(Collected data entries)
========================================

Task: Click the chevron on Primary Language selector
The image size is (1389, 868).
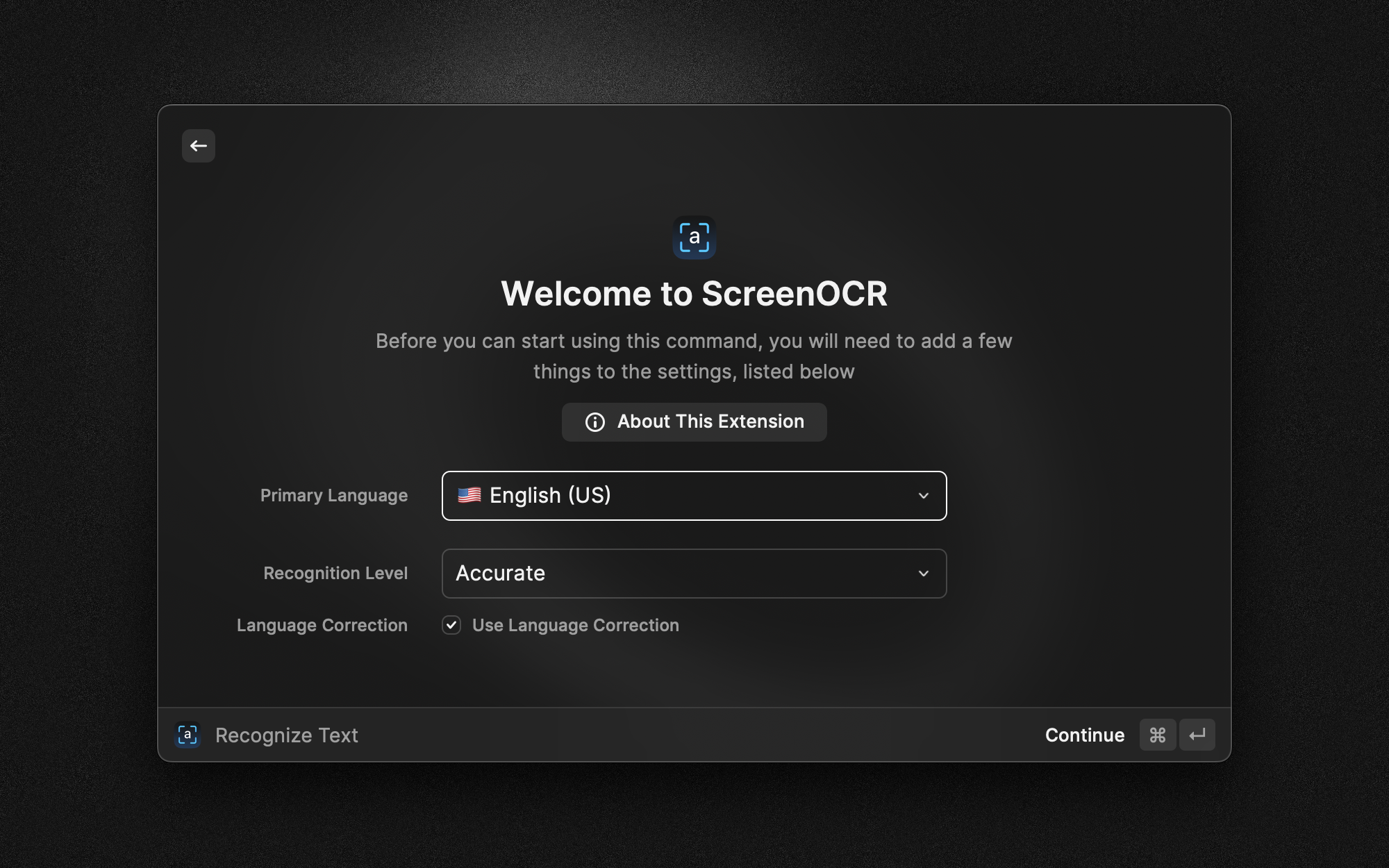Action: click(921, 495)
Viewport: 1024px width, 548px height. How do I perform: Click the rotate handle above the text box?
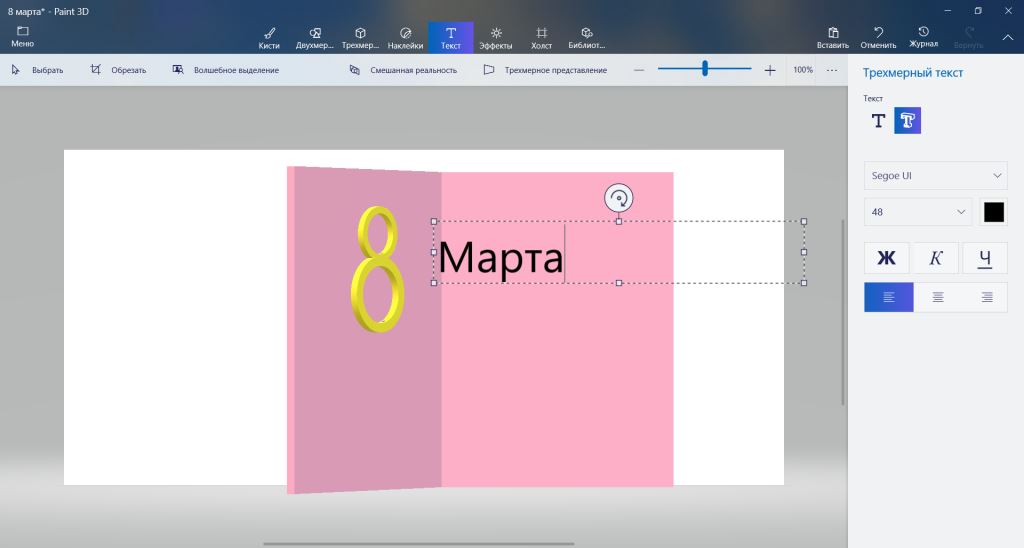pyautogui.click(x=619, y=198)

========================================

| ASSIGNMENT |
Please output the entries above exactly, leaving out every picture.

| EXERCISE ANSWER |
Task: Click the chevron on Primary Language selector
The image size is (1389, 868).
Action: click(921, 495)
Viewport: 1024px width, 548px height. How do I perform: Click the rotate handle above the text box?
pyautogui.click(x=619, y=198)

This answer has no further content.